--- EXERCISE ---
Check every line of the entries for the string "click" and return the ones that contain it.

--- SUPPLIED ENTRIES ---
--- START ---

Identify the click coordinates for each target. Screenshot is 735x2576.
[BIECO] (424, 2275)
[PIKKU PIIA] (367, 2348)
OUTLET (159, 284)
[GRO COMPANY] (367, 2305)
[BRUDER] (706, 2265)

--- END ---
--- START ---

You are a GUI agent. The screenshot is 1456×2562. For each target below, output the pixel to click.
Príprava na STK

--- END ---

--- FINISHED TASK ---
Identify the click coordinates for each target. Screenshot is 735x2576.
You are a GUI agent. The screenshot is 1456×2562. For each target below, output the pixel to click.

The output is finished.